Thursday, January 26, 2012

His Music Just Left The Solar System

For the first blog of 2012 (sorry it’s late kids, I’ve been cray cray busy this month) we are going to talk about blues. Well, we are going to talk about one specific Blues man, Blind Willie Johnson. I am sure some of you have heard of Blind Willie if only for the reason he was mentioned on an episode of West Wing.  Others will know him from his music and the legacy he left behind. But I’m sure some of you have never heard of him at all. I’m going to fix that right now.
Blind Willie Johnson was born in Texas in 1902 (or so we think. Records are a little sketchy). Willie was not born blind but a tragic accident at the age of seven robbed him of his sight forever. It was some childhood illness or something of that nature. It was his stepmother who caused Willie’s blindness. You see my little blog loves, his stepmother was carrying on a dalliance with another man. Having an affair for those of you who need the vernacular. Bumping uglies with someone who was not her baby daddy for the folks who like it a little crude. Willie’s daddy caught her in the act.  They pair fought and she tossed lye at her husband only to miss and hit Willie in the face. This permanently blinded him.
            Willie found solace in music, gospel music to be precise. He sang gospel songs, accompanying himself on the guitar, for donations in the streets. He mainly worked in small towns and cities in Texas. As he matured his voice took on a rough, low baritone. He practically growled his songs. Even more so, and before, then people like Muddy Waters and Howlin’ Wolf.  A guy way ahead of his time was our Blind Willie. Willie recorded 30 songs over the course of 3 years, mainly recording in Atlanta and Dallas.

:: EXTRACTED MATERIAL ::
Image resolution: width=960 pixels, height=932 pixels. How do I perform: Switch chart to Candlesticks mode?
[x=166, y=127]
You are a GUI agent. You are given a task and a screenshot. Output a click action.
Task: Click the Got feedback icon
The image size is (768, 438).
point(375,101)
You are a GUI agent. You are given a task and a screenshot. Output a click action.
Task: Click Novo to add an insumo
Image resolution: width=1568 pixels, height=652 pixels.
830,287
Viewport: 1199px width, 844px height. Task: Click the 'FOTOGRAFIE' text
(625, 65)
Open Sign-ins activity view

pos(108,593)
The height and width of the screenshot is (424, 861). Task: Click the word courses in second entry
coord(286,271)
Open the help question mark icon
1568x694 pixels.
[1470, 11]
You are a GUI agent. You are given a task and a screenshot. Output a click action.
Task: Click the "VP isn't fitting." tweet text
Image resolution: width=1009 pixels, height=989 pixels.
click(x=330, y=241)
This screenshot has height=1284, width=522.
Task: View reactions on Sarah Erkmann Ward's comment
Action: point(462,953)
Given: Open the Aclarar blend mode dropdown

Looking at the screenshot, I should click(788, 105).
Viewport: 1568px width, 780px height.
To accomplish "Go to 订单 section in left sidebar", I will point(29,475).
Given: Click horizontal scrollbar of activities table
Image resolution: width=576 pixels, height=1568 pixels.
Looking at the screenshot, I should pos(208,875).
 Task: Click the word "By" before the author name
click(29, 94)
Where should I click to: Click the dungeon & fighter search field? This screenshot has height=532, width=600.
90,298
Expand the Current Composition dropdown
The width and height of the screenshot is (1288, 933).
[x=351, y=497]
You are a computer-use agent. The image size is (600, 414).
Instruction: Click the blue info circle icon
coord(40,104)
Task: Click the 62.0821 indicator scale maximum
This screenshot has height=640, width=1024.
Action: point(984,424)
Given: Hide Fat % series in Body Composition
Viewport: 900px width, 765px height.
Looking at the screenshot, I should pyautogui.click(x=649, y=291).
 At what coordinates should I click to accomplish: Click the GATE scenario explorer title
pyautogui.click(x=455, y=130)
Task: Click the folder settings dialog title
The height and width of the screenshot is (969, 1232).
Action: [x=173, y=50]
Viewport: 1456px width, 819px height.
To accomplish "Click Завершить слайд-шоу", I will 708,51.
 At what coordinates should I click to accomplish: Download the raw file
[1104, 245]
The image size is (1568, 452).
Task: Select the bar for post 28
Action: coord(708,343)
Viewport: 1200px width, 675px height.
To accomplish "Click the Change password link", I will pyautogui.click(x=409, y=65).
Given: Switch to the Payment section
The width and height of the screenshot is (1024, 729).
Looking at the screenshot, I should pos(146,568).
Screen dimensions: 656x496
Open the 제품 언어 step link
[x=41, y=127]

:: DIRECTIONS ::
**A.** According to the blog post about Blind Willie Johnson, at what age did he lose his sight?
**B.** Which musicians does the blog post about Blind Willie Johnson name? List all of them.
**C.** Repeat word for word the part of the blog post about Blind Willie Johnson that begins at the words "Blind Willie Johnson was" and stops after "permanently blinded him.".
Answer from the blog post alone, not from the rows.

:: YOUR WRITTEN ANSWERS ::
**A.** At the age of seven.

**B.** Blind Willie Johnson, Muddy Waters, Howlin' Wolf

**C.**
Blind Willie Johnson was born in Texas in 1902 (or so we think. Records are a little sketchy). Willie was not born blind but a tragic accident at the age of seven robbed him of his sight forever. It was some childhood illness or something of that nature. It was his stepmother who caused Willie’s blindness. You see my little blog loves, his stepmother was carrying on a dalliance with another man. Having an affair for those of you who need the vernacular. Bumping uglies with someone who was not her baby daddy for the folks who like it a little crude. Willie’s daddy caught her in the act.  They pair fought and she tossed lye at her husband only to miss and hit Willie in the face. This permanently blinded him.